> _Data for the task_:
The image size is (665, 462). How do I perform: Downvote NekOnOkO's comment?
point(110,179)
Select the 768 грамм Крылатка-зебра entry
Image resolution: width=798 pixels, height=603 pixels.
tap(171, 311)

> _Task instructions_: Could you reproduce every line of the listing above verbatim, with no changes?

> _Full output_:
The image size is (665, 462). How do I perform: Downvote NekOnOkO's comment?
point(110,179)
Select the 768 грамм Крылатка-зебра entry
Image resolution: width=798 pixels, height=603 pixels.
tap(171, 311)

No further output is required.